**The data**
__________________________________________________

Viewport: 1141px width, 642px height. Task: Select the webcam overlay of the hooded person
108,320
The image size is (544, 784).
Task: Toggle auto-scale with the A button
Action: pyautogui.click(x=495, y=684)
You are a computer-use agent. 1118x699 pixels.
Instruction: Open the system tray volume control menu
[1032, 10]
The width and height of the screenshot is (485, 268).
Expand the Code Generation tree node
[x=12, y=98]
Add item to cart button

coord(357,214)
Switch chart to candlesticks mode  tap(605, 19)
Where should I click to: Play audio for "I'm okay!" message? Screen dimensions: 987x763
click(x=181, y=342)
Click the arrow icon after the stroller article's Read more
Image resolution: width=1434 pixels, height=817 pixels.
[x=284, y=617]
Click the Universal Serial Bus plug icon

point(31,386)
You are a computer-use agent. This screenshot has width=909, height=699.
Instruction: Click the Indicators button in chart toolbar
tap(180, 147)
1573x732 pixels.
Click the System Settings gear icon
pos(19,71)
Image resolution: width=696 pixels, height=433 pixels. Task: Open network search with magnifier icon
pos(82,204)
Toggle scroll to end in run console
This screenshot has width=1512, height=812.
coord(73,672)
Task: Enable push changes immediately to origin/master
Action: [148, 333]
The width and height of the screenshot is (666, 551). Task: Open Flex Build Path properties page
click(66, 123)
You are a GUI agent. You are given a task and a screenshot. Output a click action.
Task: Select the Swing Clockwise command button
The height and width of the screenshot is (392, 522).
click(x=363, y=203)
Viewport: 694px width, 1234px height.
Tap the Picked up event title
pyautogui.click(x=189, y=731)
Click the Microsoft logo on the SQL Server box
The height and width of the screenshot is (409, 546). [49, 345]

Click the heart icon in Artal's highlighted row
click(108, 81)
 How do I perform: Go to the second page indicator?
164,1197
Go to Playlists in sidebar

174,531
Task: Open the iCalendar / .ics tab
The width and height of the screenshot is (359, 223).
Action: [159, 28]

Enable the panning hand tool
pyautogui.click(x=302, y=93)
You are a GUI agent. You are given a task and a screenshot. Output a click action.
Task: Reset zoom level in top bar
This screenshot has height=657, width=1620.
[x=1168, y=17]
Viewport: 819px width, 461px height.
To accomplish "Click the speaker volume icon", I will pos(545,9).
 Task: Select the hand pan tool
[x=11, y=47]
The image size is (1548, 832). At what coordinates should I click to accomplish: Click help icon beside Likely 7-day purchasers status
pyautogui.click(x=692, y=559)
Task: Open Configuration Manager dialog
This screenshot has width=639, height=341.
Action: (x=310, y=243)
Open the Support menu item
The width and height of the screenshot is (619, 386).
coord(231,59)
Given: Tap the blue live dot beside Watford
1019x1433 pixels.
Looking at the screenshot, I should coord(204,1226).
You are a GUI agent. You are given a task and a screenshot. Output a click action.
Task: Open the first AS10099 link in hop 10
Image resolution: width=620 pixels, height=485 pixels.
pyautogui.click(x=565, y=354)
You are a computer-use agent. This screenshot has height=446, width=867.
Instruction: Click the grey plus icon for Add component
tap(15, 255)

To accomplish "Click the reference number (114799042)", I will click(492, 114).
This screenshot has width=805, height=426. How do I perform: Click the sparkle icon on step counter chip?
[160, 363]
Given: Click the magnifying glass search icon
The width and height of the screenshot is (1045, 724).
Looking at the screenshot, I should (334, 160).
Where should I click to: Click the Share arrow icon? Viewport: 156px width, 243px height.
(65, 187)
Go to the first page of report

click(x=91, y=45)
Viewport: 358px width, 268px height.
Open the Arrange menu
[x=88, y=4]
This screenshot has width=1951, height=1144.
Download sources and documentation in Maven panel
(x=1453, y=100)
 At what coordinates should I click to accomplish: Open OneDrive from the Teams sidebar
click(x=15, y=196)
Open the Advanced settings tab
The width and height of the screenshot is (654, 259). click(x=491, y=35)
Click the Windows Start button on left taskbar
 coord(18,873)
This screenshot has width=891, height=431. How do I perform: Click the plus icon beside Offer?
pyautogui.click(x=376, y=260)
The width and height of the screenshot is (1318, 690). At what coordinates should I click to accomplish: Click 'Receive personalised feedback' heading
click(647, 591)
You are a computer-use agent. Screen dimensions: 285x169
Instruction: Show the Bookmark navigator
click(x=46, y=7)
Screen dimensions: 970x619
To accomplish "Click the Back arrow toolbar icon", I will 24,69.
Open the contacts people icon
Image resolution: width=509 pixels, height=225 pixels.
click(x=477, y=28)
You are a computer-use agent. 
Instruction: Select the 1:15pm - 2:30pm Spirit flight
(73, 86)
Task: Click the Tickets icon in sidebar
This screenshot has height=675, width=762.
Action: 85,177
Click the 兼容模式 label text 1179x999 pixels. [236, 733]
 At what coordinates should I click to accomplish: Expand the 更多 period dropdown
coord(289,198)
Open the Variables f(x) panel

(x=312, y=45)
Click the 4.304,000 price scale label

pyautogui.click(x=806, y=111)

__________________________________________________

**The request**
Return every line of the listing above, character for character, from the first line to the last.

**Correct result**
Viewport: 1141px width, 642px height. Task: Select the webcam overlay of the hooded person
108,320
The image size is (544, 784).
Task: Toggle auto-scale with the A button
Action: pyautogui.click(x=495, y=684)
You are a computer-use agent. 1118x699 pixels.
Instruction: Open the system tray volume control menu
[1032, 10]
The width and height of the screenshot is (485, 268).
Expand the Code Generation tree node
[x=12, y=98]
Add item to cart button

coord(357,214)
Switch chart to candlesticks mode  tap(605, 19)
Where should I click to: Play audio for "I'm okay!" message? Screen dimensions: 987x763
click(x=181, y=342)
Click the arrow icon after the stroller article's Read more
Image resolution: width=1434 pixels, height=817 pixels.
[x=284, y=617]
Click the Universal Serial Bus plug icon

point(31,386)
You are a computer-use agent. This screenshot has width=909, height=699.
Instruction: Click the Indicators button in chart toolbar
tap(180, 147)
1573x732 pixels.
Click the System Settings gear icon
pos(19,71)
Image resolution: width=696 pixels, height=433 pixels. Task: Open network search with magnifier icon
pos(82,204)
Toggle scroll to end in run console
This screenshot has width=1512, height=812.
coord(73,672)
Task: Enable push changes immediately to origin/master
Action: [148, 333]
The width and height of the screenshot is (666, 551). Task: Open Flex Build Path properties page
click(66, 123)
You are a GUI agent. You are given a task and a screenshot. Output a click action.
Task: Select the Swing Clockwise command button
The height and width of the screenshot is (392, 522).
click(x=363, y=203)
Viewport: 694px width, 1234px height.
Tap the Picked up event title
pyautogui.click(x=189, y=731)
Click the Microsoft logo on the SQL Server box
The height and width of the screenshot is (409, 546). [49, 345]

Click the heart icon in Artal's highlighted row
click(108, 81)
 How do I perform: Go to the second page indicator?
164,1197
Go to Playlists in sidebar

174,531
Task: Open the iCalendar / .ics tab
The width and height of the screenshot is (359, 223).
Action: [159, 28]

Enable the panning hand tool
pyautogui.click(x=302, y=93)
You are a GUI agent. You are given a task and a screenshot. Output a click action.
Task: Reset zoom level in top bar
This screenshot has height=657, width=1620.
[x=1168, y=17]
Viewport: 819px width, 461px height.
To accomplish "Click the speaker volume icon", I will pos(545,9).
 Task: Select the hand pan tool
[x=11, y=47]
The image size is (1548, 832). At what coordinates should I click to accomplish: Click help icon beside Likely 7-day purchasers status
pyautogui.click(x=692, y=559)
Task: Open Configuration Manager dialog
This screenshot has width=639, height=341.
Action: (x=310, y=243)
Open the Support menu item
The width and height of the screenshot is (619, 386).
coord(231,59)
Given: Tap the blue live dot beside Watford
1019x1433 pixels.
Looking at the screenshot, I should coord(204,1226).
You are a GUI agent. You are given a task and a screenshot. Output a click action.
Task: Open the first AS10099 link in hop 10
Image resolution: width=620 pixels, height=485 pixels.
pyautogui.click(x=565, y=354)
You are a computer-use agent. This screenshot has height=446, width=867.
Instruction: Click the grey plus icon for Add component
tap(15, 255)

To accomplish "Click the reference number (114799042)", I will click(492, 114).
This screenshot has width=805, height=426. How do I perform: Click the sparkle icon on step counter chip?
[160, 363]
Given: Click the magnifying glass search icon
The width and height of the screenshot is (1045, 724).
Looking at the screenshot, I should (334, 160).
Where should I click to: Click the Share arrow icon? Viewport: 156px width, 243px height.
(65, 187)
Go to the first page of report

click(x=91, y=45)
Viewport: 358px width, 268px height.
Open the Arrange menu
[x=88, y=4]
This screenshot has width=1951, height=1144.
Download sources and documentation in Maven panel
(x=1453, y=100)
 At what coordinates should I click to accomplish: Open OneDrive from the Teams sidebar
click(x=15, y=196)
Open the Advanced settings tab
The width and height of the screenshot is (654, 259). click(x=491, y=35)
Click the Windows Start button on left taskbar
 coord(18,873)
This screenshot has width=891, height=431. How do I perform: Click the plus icon beside Offer?
pyautogui.click(x=376, y=260)
The width and height of the screenshot is (1318, 690). At what coordinates should I click to accomplish: Click 'Receive personalised feedback' heading
click(647, 591)
You are a computer-use agent. Screen dimensions: 285x169
Instruction: Show the Bookmark navigator
click(x=46, y=7)
Screen dimensions: 970x619
To accomplish "Click the Back arrow toolbar icon", I will 24,69.
Open the contacts people icon
Image resolution: width=509 pixels, height=225 pixels.
click(x=477, y=28)
You are a computer-use agent. 
Instruction: Select the 1:15pm - 2:30pm Spirit flight
(73, 86)
Task: Click the Tickets icon in sidebar
This screenshot has height=675, width=762.
Action: 85,177
Click the 兼容模式 label text 1179x999 pixels. [236, 733]
 At what coordinates should I click to accomplish: Expand the 更多 period dropdown
coord(289,198)
Open the Variables f(x) panel

(x=312, y=45)
Click the 4.304,000 price scale label

pyautogui.click(x=806, y=111)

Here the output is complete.